Beginner Guide

How to Trade Prediction Markets

A clear, practical beginner's guide to buying and interpreting event contracts

Last updated July 9, 2026

Answer first

To trade prediction markets, read the market price as an implied probability, choose a contract (usually a Yes contract — an event contract that pays $1 if the event happens), decide how many contracts to buy, and place an order using a market or limit order. Manage trade size, watch fees and liquidity, and use limit orders to avoid slippage. Start with one clear buy-hold example to understand gains and losses.

What it means

In simple terms, trading prediction markets means buying and selling event contracts that pay out based on whether a future event happens. A Yes contract — an event contract that pays $1 if the event happens — is the most common starting point.

The price of a contract (for example, 62¢) expresses what the market is willing to pay now. The key thing to know is that price roughly equals the market's implied probability that the event will occur.

Why it matters

Prediction markets let you put money behind a forecast and see how other people value the same event. They are used by researchers, journalists, and people tracking political, economic, or scientific outcomes.

  • Markets aggregate dispersed information: many small bets can move price to reflect a consensus probability.
  • Prices are real-time signals that update when new information arrives.

How it works

Here's the basic idea in steps.

  1. Choose a market. Pick a question you understand: the wording matters. Is it binary (Yes/No) or multi-outcome? A well-defined resolution rule matters.

  2. Read the price. A price of 40¢ on a Yes contract implies a 40% probability. Traders use that as the market forecast.

  3. Decide how many contracts to buy. Position size is a risk decision. Small positions are fine when you are learning.

  4. Pick an order type. A market order executes immediately at available prices; a limit order sets the maximum price you will pay (or minimum you will accept). A market order risks slippage — getting a worse average price if liquidity is thin.

  5. Account for fees and liquidity. Liquidity is how many contracts you can trade without moving the price much. Slippage is the difference between expected and actual execution price when liquidity is low.

  6. Monitor and close. Some traders hold to resolution. Others exit early by selling their contracts. Platforms differ in order types, fees, and settlement rules.

The key thing to know is that prices move for a reason: new information, shifting opinions, and liquidity gaps.

A simple example

A simple example: if a Yes contract costs 62¢ and pays $1 if the event happens, buying one contract costs $0.62. If the event happens, the contract pays $1, so the gain before fees is $0.38. If the event does not happen, the contract expires at $0, so the loss is $0.62.

This example shows the payoff for a single buy-and-hold position to resolution. It also illustrates why price is described as an implied probability: 62¢ ≈ 62% chance as priced by the market.

Common mistakes

Misreading the question

Many beginners trade a market without carefully checking how the event resolves. Vague wording or incorrect time windows can make a contract pay differently than you expect.

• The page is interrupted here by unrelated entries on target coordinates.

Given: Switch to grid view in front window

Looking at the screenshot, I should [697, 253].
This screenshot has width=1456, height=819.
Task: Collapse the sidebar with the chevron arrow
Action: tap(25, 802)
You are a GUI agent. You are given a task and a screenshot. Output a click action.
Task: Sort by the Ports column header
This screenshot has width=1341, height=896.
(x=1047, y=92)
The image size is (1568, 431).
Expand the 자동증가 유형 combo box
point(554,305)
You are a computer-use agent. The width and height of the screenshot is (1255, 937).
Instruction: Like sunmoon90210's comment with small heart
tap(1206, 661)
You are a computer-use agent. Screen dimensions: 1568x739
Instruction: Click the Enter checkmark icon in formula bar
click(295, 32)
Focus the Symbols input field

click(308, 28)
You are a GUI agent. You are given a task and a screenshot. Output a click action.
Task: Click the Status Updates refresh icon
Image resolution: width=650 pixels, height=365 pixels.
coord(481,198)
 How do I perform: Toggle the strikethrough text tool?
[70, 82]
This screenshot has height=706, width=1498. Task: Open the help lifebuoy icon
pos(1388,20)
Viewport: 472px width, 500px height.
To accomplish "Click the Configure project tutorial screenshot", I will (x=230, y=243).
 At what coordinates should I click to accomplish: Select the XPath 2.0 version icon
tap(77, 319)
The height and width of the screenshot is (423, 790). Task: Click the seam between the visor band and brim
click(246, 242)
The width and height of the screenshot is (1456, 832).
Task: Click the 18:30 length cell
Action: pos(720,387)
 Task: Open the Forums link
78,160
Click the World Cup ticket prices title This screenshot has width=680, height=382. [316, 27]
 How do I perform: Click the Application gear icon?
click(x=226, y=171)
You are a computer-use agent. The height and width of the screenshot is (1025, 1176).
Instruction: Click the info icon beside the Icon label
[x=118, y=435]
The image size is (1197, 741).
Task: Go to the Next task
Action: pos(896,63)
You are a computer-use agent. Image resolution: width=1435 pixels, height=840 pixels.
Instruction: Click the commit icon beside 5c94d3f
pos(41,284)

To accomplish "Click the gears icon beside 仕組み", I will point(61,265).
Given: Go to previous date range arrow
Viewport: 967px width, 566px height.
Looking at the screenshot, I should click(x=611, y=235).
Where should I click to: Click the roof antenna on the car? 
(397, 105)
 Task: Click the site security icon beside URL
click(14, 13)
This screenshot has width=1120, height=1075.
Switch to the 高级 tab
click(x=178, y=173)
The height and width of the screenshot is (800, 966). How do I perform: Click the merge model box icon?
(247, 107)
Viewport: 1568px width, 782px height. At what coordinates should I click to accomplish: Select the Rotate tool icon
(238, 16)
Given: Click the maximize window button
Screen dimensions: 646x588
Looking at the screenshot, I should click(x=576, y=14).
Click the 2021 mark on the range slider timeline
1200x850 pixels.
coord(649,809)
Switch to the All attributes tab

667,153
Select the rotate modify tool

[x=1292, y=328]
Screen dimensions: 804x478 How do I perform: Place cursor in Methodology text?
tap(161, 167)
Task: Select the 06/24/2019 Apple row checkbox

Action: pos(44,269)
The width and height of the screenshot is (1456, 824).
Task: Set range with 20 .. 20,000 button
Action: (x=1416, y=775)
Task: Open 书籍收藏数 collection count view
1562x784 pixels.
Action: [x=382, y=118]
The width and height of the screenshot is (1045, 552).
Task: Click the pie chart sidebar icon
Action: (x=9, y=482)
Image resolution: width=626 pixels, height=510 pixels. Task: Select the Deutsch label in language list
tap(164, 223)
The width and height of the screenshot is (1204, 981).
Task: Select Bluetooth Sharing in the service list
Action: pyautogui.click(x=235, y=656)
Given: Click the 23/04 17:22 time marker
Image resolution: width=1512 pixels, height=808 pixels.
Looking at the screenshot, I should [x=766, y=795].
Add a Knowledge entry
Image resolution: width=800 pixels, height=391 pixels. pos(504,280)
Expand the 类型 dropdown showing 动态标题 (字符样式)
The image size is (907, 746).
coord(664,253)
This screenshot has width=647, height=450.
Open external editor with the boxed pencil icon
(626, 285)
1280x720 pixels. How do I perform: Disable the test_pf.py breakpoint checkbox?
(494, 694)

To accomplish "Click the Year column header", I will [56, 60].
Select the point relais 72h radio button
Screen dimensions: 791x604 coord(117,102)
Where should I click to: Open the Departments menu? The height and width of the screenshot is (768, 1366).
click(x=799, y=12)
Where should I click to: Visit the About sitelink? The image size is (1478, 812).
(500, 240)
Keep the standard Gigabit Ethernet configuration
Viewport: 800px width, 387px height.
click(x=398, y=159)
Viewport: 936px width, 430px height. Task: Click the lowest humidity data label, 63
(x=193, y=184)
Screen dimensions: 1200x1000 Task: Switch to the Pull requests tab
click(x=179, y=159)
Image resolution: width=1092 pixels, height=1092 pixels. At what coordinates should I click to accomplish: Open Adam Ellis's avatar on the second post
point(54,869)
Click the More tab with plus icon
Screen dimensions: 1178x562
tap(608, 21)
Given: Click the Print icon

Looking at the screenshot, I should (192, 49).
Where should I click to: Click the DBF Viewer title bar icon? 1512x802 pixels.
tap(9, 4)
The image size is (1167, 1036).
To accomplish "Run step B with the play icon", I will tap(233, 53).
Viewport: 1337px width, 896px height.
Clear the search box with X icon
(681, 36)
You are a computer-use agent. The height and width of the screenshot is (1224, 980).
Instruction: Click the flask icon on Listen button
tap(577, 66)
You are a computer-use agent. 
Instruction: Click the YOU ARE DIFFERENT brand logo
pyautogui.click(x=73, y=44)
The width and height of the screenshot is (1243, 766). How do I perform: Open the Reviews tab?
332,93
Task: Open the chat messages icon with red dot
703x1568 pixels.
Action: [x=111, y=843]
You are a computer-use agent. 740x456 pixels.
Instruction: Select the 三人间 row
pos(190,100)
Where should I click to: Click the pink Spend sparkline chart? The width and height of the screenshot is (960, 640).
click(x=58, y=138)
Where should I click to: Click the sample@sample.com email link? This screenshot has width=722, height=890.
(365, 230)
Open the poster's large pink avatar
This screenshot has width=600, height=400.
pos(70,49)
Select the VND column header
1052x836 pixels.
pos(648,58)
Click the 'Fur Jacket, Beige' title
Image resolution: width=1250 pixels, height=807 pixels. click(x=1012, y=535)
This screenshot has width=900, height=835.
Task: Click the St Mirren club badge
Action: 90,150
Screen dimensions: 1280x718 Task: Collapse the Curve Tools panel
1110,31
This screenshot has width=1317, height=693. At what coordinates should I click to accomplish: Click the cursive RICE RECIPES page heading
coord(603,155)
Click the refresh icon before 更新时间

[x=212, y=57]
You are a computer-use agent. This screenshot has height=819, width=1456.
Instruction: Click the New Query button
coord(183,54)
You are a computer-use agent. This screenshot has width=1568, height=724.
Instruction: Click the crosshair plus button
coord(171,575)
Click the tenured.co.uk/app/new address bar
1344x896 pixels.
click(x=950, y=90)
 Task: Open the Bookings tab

Ignoring fees and slippage

Assuming the quoted price equals your executed price is a common mistake. Low-liquidity markets can have large spreads; fees and slippage reduce your net return.

Over-sizing positions

Treating implied probability as certainty leads some traders to take large positions. Markets can move quickly; smaller initial positions let you learn without large losses.

Chasing prices

Common mistake: buying solely because a price moves toward your view, rather than reassessing the reasons for the move. Sudden shifts can be liquidity-driven rather than information-driven.

Frequently asked questions

How do I interpret a market price?

Treat the price as the market’s implied probability. A 25¢ price ≈ a 25% chance. That’s not a guarantee—prices change as information arrives.

What order type should I use as a beginner?

Start with limit orders to control the price you pay. Market orders execute immediately but can suffer slippage in thin markets.

How much should I risk on a single market?

There’s no one-size-fits-all rule. Begin with small sizes you can afford to lose and focus on learning how prices move rather than maximizing gains.

Are prediction markets legal to trade?

Rules vary by location and platform. See our dedicated guide on whether prediction markets are legal in the US.

How do fees and liquidity affect a trade?

Fees reduce your net return; low liquidity increases the spread between buy and sell prices and can cause slippage. Check platform fee schedules and order book depth before trading.